We have frequently referred to choosing the correct branch cut to fully define a multivalued function. For example, in Chapter 13 we have required that the real part of γ=(α²−k²)^1/2=(−(s²+k²))^1/2 and the imaginary part of $\kappa ={\left(k_o^2-{\nu }^2\right)}^{1/2}$ be positive. These are multivalued functions and so they can only be fully defined for restricted values of the complex variables s, α, ν, or k_o. The purpose of this appendix is to fully explain what is implied by these conditions.

First we note that the square root of a complex number z is given by

$z^{1/2}=r^{1/2}{e}^{i\theta /2}$

and is only completely defined if θ is restricted to the range

$\vartheta <\theta <\vartheta +2\pi$

where ϑ defines the angle of the branch cut relative to the branch point at z=0. The value of the complex number is discontinuous across the branch cut and its value jumps from $r^{1/2}exp\left(\vartheta /2+\pi \right)$ to r^1/2 exp(ϑ/2).
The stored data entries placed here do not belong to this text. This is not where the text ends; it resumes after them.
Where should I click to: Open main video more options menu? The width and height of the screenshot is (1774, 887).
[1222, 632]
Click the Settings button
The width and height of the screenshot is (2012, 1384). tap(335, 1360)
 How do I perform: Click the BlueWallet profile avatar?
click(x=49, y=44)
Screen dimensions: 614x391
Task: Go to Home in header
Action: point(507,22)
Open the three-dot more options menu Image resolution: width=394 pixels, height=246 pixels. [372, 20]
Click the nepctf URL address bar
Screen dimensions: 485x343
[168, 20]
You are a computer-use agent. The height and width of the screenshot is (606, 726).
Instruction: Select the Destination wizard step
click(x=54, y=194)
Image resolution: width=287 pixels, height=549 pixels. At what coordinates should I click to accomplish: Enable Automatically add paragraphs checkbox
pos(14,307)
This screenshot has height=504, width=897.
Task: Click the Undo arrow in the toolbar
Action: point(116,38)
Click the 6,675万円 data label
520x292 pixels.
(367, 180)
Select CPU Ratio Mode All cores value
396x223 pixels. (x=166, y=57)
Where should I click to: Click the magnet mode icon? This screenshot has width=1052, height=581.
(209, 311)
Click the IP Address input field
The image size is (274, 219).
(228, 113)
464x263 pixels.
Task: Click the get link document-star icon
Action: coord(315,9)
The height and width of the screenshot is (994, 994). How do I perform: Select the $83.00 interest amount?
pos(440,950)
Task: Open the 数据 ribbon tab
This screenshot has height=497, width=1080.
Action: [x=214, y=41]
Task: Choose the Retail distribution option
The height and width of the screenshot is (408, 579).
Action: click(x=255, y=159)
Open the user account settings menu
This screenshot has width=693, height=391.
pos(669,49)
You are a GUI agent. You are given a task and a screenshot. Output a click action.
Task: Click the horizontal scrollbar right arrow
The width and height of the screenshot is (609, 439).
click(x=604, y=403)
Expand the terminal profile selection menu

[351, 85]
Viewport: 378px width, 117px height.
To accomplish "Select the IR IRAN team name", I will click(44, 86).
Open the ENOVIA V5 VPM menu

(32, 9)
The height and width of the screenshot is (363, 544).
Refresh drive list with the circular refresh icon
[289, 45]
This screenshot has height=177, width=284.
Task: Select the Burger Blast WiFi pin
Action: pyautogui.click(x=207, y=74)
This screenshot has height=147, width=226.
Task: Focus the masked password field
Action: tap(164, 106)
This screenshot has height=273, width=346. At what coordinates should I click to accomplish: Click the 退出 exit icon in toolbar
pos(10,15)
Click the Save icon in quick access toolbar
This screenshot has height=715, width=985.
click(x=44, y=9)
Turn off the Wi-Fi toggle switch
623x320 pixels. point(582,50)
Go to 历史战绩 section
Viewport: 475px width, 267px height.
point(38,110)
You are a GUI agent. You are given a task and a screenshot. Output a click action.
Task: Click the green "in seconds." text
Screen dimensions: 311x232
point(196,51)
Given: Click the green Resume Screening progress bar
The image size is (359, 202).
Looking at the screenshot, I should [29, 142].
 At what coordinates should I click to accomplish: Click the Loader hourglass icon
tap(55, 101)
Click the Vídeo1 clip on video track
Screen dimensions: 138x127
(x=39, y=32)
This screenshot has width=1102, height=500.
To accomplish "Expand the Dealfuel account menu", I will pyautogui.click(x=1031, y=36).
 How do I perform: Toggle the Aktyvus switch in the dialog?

Consequently, the magnitude of z^1/2 stays the same but it's phase jumps by a factor of π.

Computer languages such as Matlab or Fortran define the square root of a complex number to have a positive real part, and so we will use the notation that a square root in rectangular brackets represents this case, so

${\left[z\right]}^{1/2}={\mathrm{R}\mathrm{e}}^{i\varphi }-\pi /2<\varphi <\pi /2$

This branch cut lies along the negative real axis as shown in Fig. B.1A and is defined by $\vartheta =-\pi$. If we want to evaluate a square root with a different branch cut at a different angle then we evaluate

${\left[z{e}^{-i\left(\vartheta +\pi \right)}\right]}^{1/2}{e}^{i\left(\vartheta +\pi \right)/2}={\mathrm{R}\mathrm{e}}^{i\varphi }\vartheta /2<\varphi <\vartheta /2+\pi$

as shown in Fig. B.1B. It is sometimes convenient to define $z=rexp\left(i\left(\phi +\vartheta \right)\right)$ so

$\varphi =\phi /2+\vartheta /20<\phi <2\pi$

An important example is given by the evaluation of [z²]^1/2 which has a positive real part, and so is not equal to z which can have both positive and negative real parts. In this case the branch cut prevents the correct evaluation of the function (z²)^1/2 for negative real values of z. To overcome this problem we need to evaluate

${\left(z^2\right)}^{1/2}={\left[z\right]}^{1/2}{\left[z\right]}^{1/2}$

each term on the right has the same branch cut and so the jump in phase across the branch cut is now 2π and the function is correctly evaluated.

An important extension of this occurs when we evaluate (z²−a²)^1/2, where a is real, because if it is evaluated directly as [z²−a²]^1/2 then the result will only have a positive real part. In some applications that is a requirement, but in others, such as in potential flow, we need to evaluate this function for all values. To eliminate the ambiguity we specify the function as

${\left(z^2-a^2\right)}^{1/2}={\left[z-a\right]}^{1/2}{\left[z+a\right]}^{1/2}$

This function has two branch points, as shown in Fig. B.2, and the branch cuts from each branch point extend to −∞ on the real axis. However, when z<a on the branch cut both [z−a]^1/2 and [z+a]^1/2 have a phase shift of π and so the net phase shift is 2π, and the function is continuous. The remaining part of the branch cut forms a slit in the complex plane between z=−a and z=a.

We can extend this concept and define branch cuts at different angles for each point, and allow the branch points to be at some arbitrary location z_o so

${\left(z^2-z_o^2\right)}^{1/2}={\left[\left(z-z_o\right)e^{-i\left({\vartheta }_1+\pi \right)}\right]}^{1/2}{\left[\left(z+z_o\right)e^{-i\left({\vartheta }_2+\pi \right)}\right]}^{1/2}{e}^{i\left({\vartheta }_1+{\vartheta }_2\right)/2+i\pi }={\mathrm{R}\mathrm{e}}^{i\varphi }$

where the phase lies in the range

$\frac{{\vartheta }_1+{\vartheta }_2}{2}<\varphi <\frac{{\vartheta }_1+{\vartheta }_2}{2}+2\pi$

An example is shown in Fig. B.3 in which the branch cuts have angles ${\vartheta }_1=0$ and ${\vartheta }_2=-\pi$. We can also specify the phase ϕ using the angles to the branch cut defined in Fig. B.1B. These give

$\varphi =\left({\phi }_1+{\phi }_2\right)/2+\left({\vartheta }_1+{\vartheta }_2\right)/2$

For example, in Fig. B.3 we see that on the imaginary axis at z=i∞ the value of (φ₁+φ₂) is 2π, but in the vicinity of the origin it is reduced to a minimum but is never less than π. At z=−i∞ the value has increased again to 2π. On the imaginary axis it follows that the phase ϕ must lie in the range

$0<\varphi <\pi /2$

and so this choice of branch cut ensures that the function ${\left(z^2-z_o^2\right)}^{1/2}$ has a positive real and imaginary part on the imaginary axis.